Text section:
------
I recently watched the HBO movie “The Normal Heart”, based on Larry Kramer’s Tony Award-winning stage play. It depicts the early days of the AIDS epidemic in the 1980s, and follows the efforts of one man, while his friends are dying around him, to break through a conspiracy of silence, indifference and hostility from both the government and the gay community, and raise awareness about a disease that would ultimately change the lives of millions.
During the early ’80s, I was a young grad student in Los Angeles, and would become part of the small army of care providers continually blindsided with the shock, fear and grief that accompany the losing side of a war. Local resources were stretched to their breaking point, and volunteerism provided the vast majority of healthcare and mental healthcare to those who were infected and affected. “Emotional support” and “practical support” became catch phrases as one after another, people with HIV were losing their families from rejection, their friends to death, and their own health to this relentless, baffling virus. When 20- and 30-year-olds are dying in huge numbers, the world seems upside down. It feels, and is, devastating.
------
Task objective: In the text about "The Normal Heart," what is the HBO movie based on?

Dataset extract:
------
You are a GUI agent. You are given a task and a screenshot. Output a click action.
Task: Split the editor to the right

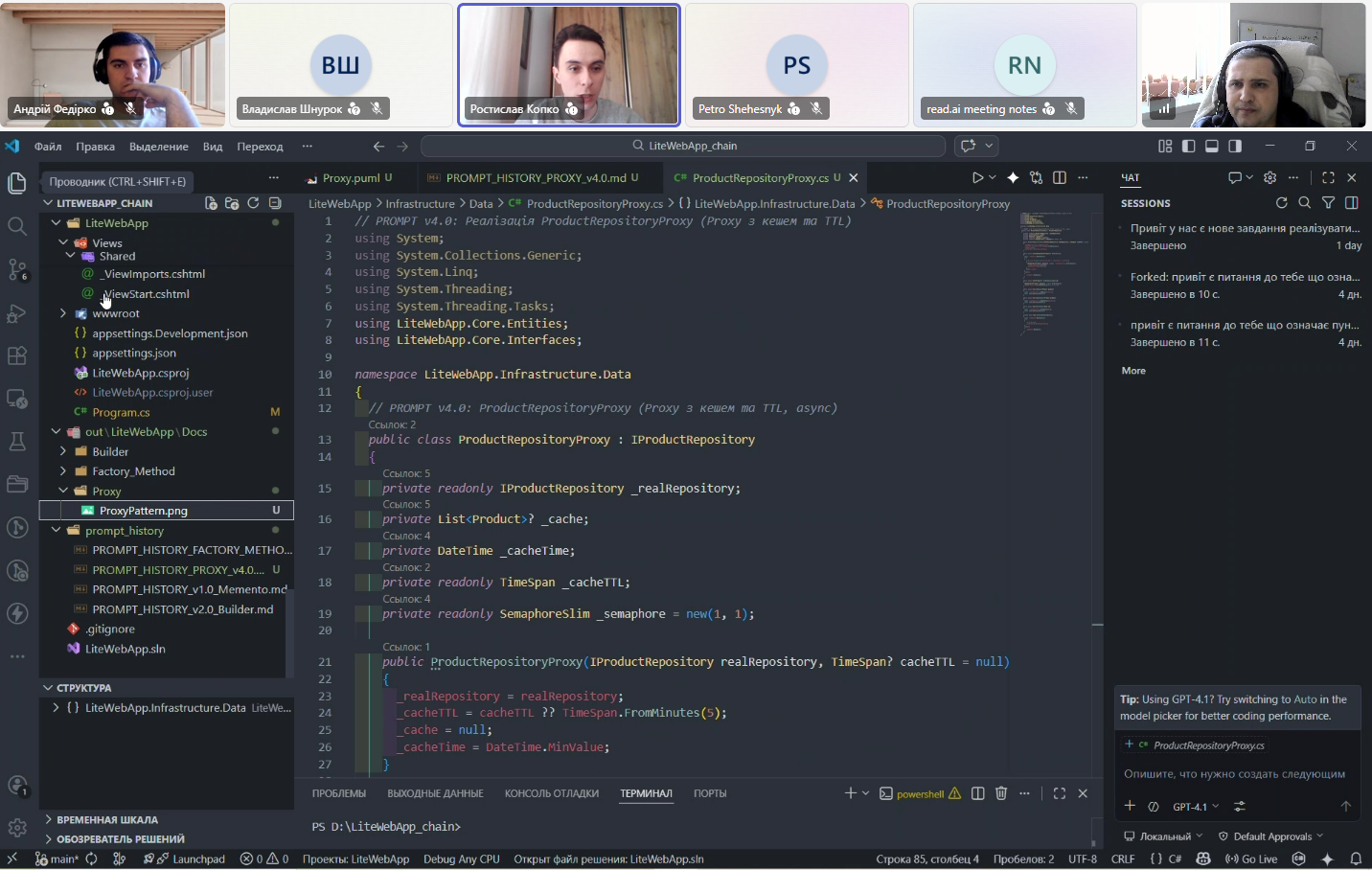pos(1060,177)
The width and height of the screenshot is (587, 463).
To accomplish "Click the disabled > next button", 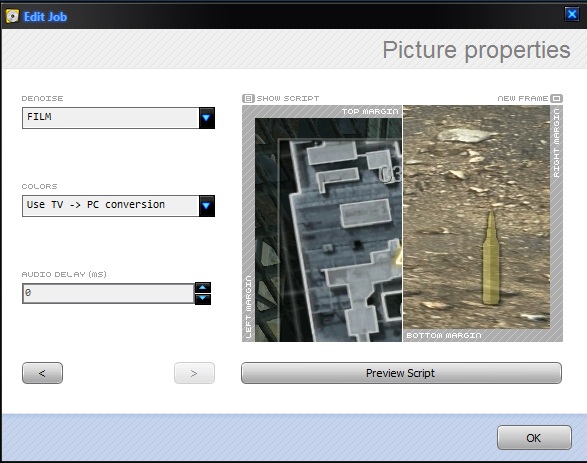I will pyautogui.click(x=194, y=373).
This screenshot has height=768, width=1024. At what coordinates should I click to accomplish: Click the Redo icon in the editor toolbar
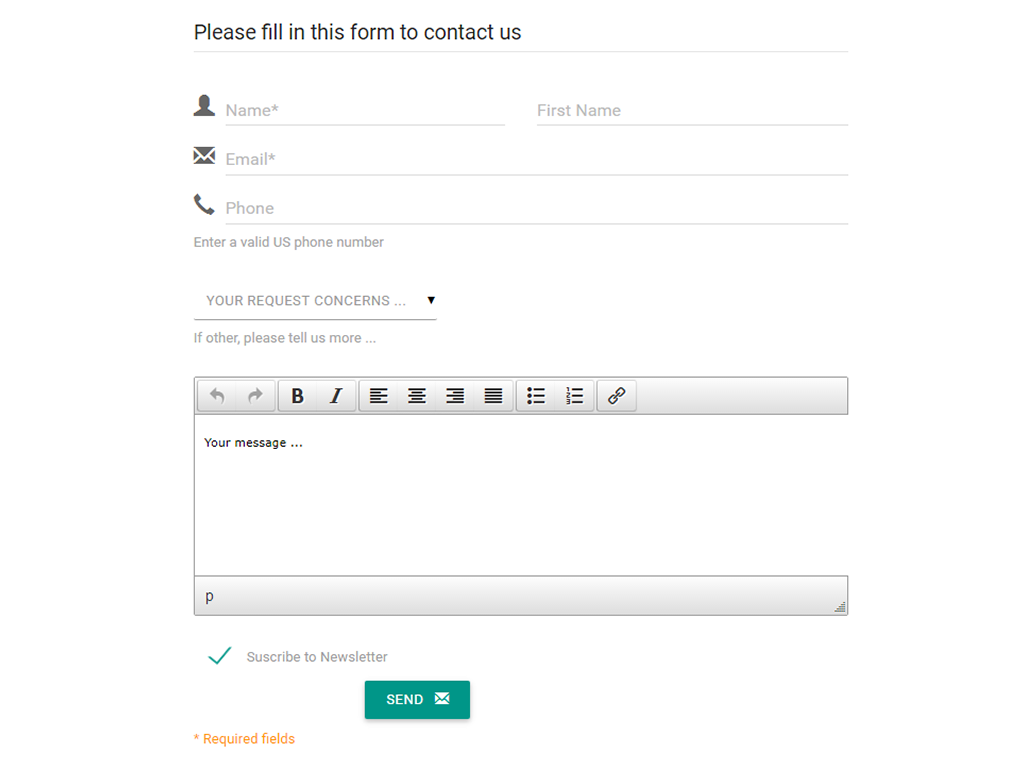[x=256, y=396]
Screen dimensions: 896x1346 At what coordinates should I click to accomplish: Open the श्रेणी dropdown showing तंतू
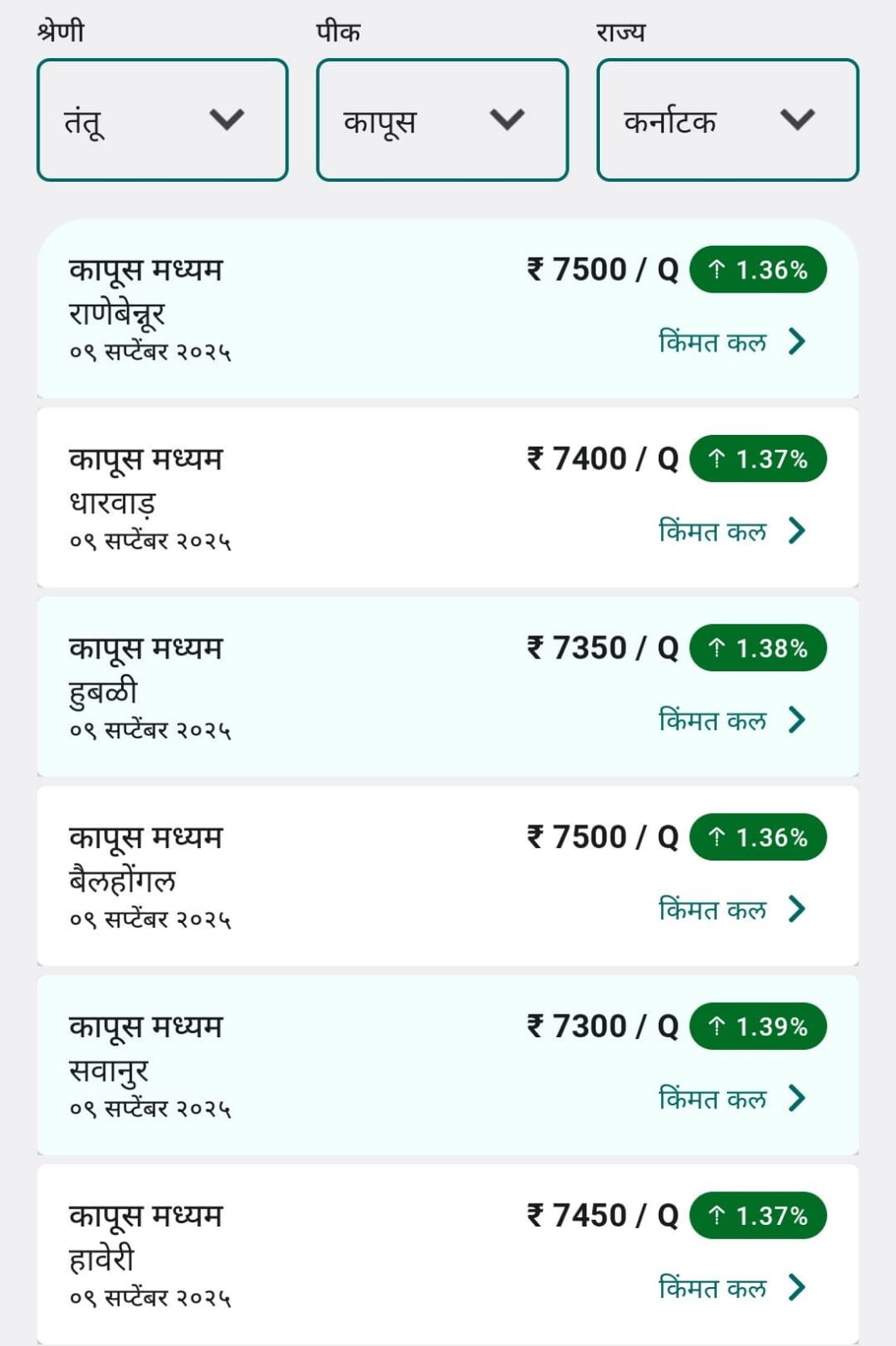point(162,119)
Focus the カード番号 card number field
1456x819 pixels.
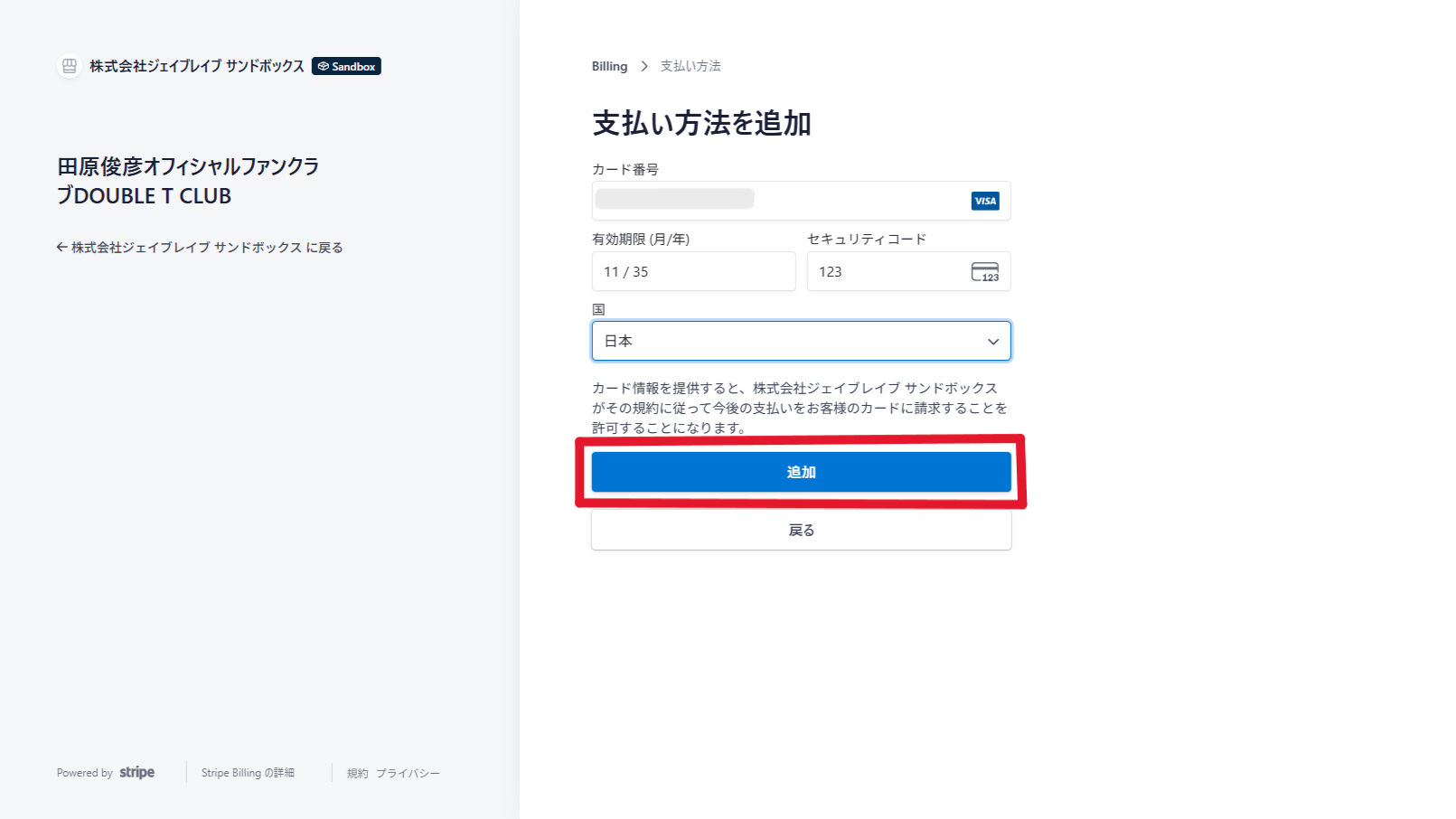tap(777, 201)
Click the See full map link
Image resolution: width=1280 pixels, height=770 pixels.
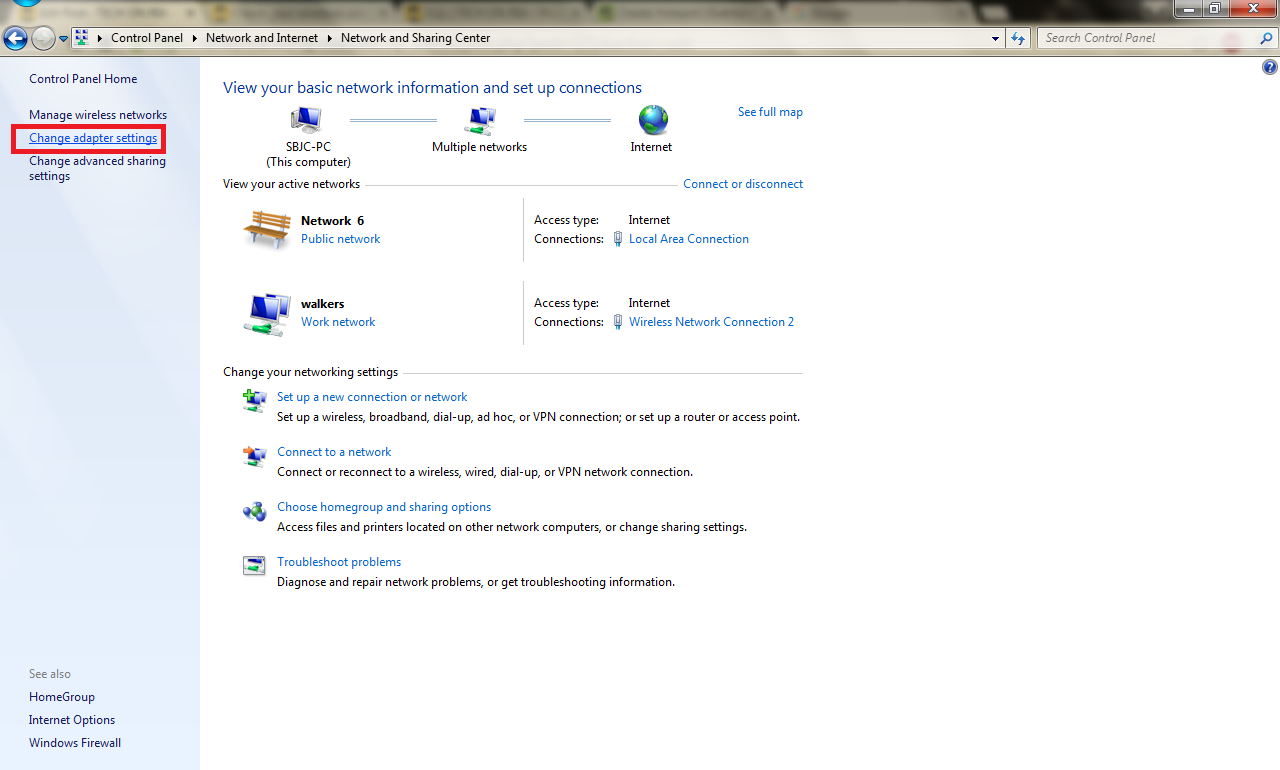[x=770, y=112]
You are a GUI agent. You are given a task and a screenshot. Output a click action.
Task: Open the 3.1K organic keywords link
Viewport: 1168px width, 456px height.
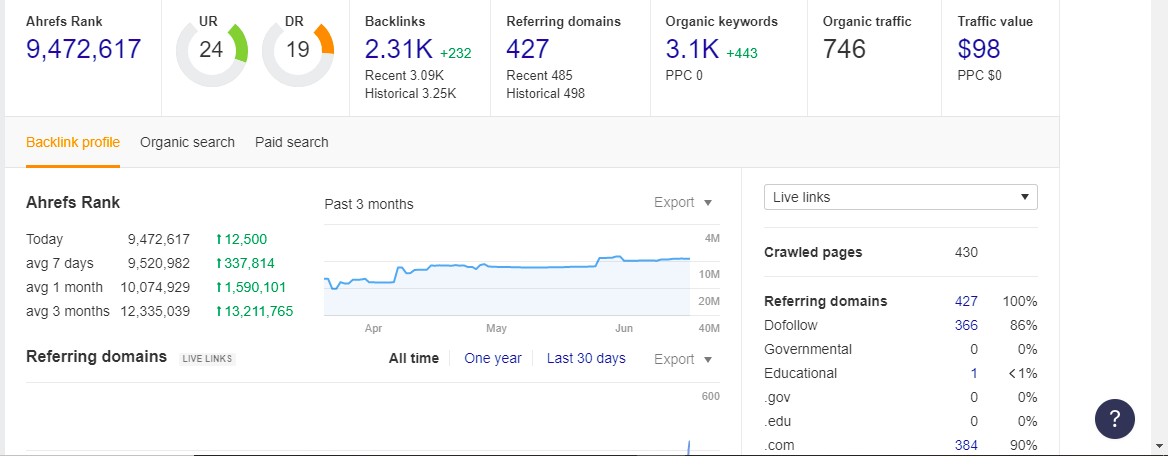[692, 49]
------
Answer box: Larry Kramer's Tony Award-winning stage play.